TRACY'S TREASURED RECIPES
Tracy says
ENJOY!

Cajun Pork Pinwheels Recipe

tracys treasured recipes

 
  • 2 Niman Ranch pork tenderloins, about 1 pound each
  • 1 tablespoon olive oil
  • 1 cup finely chopped red bell pepper
  • 1/2 cup finely chopped onion
  • 1/2 cup finely chopped celery
  • 1 teaspoon fresh thyme leaves, chopped
  • 1 garlic clove, minced
  • 1/2 teaspoon ground red pepper
  • 1/2 teaspoon paprika
  • 1 tablespoon fennel seed, crushed
  • kosher salt and freshly cracked pepper to taste
  • zest of one lemon

tracy's treasured recipe

 
  • Using sharp knife, cut lengthwise slit down center of 1 pork tenderloin almost to, but not through, bottom of tenderloin. Open tenderloin so it lies flat; cover with plastic wrap. Working from the center to edges, lightly pound tenderloin with flat side of meat mallet or rolling pin until about 1/4 inch thick; remove plastic wrap. Repeat with remaining tenderloin. Season with salt and pepper, cover with platic wrap and place in fridge
  • Heat oven to 325 degrees F.
  • Heat oil in large skillet over medium heat.

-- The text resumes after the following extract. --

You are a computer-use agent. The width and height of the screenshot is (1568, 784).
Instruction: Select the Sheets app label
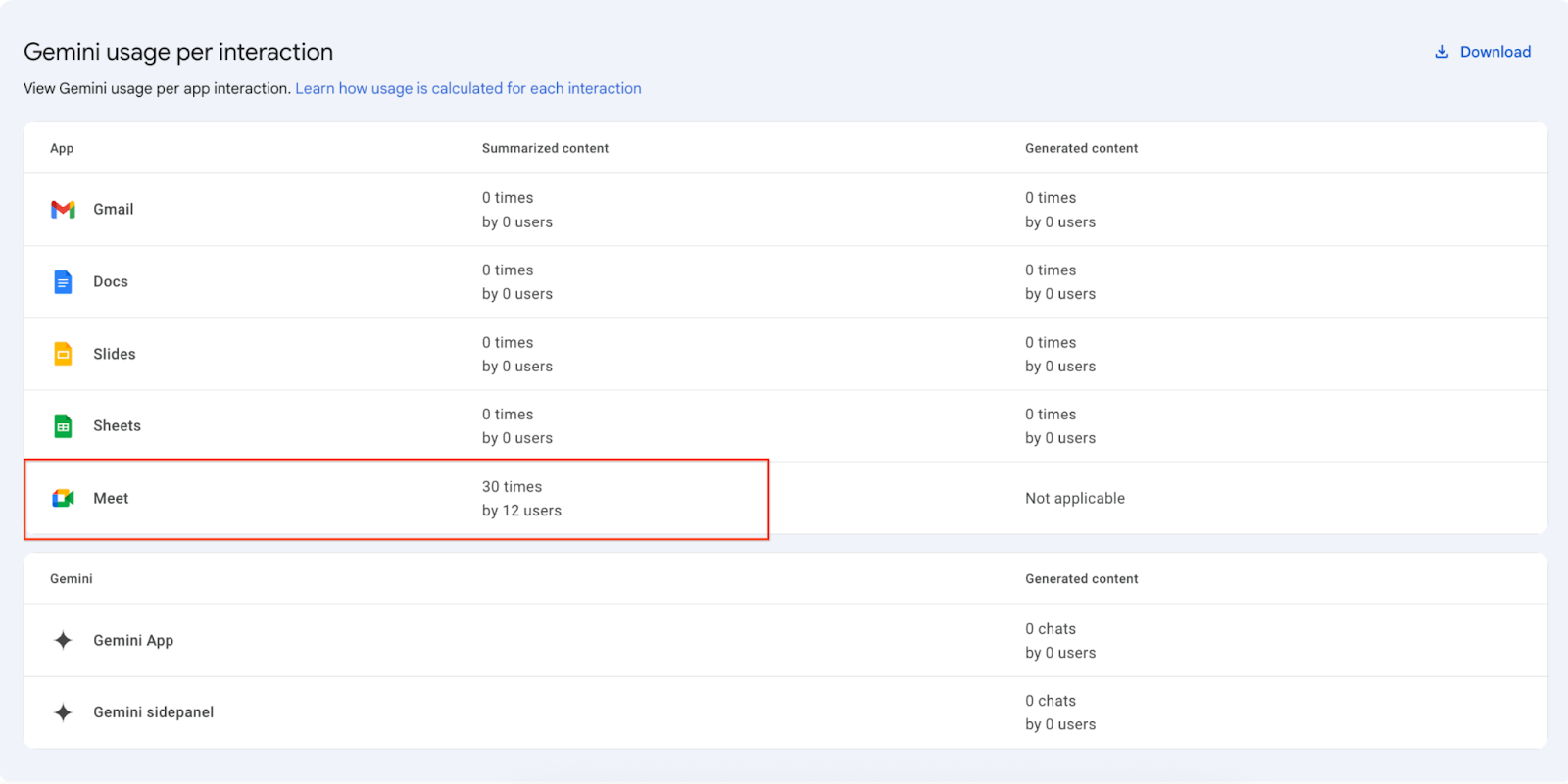pyautogui.click(x=117, y=426)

Add red bell pepper, onion, celery, thyme, garlic, red pepper and paprika; cook about 5 minutes or until vegetables are tender; stirring frequently.
  • Take flattend pork tenderloins out of the fridge. Spread vegetable mixture evenly over each flattened tenderloin to within 1 inch of edges. Starting with shortest side, roll up; secure edges of each roll with toothpicks or tie each with string.
  • In small bowl combine fennel seed and lemon zest; press mixture onto top and sides of each tenderloin roll.
  • Place rolls seam-side down on rack in shallow pan. Roast for about 45 minutes or until meat thermometer registers 155 degrees F.
  • Let rolls stand 5 minutes. Remove toothpicks or string and slice.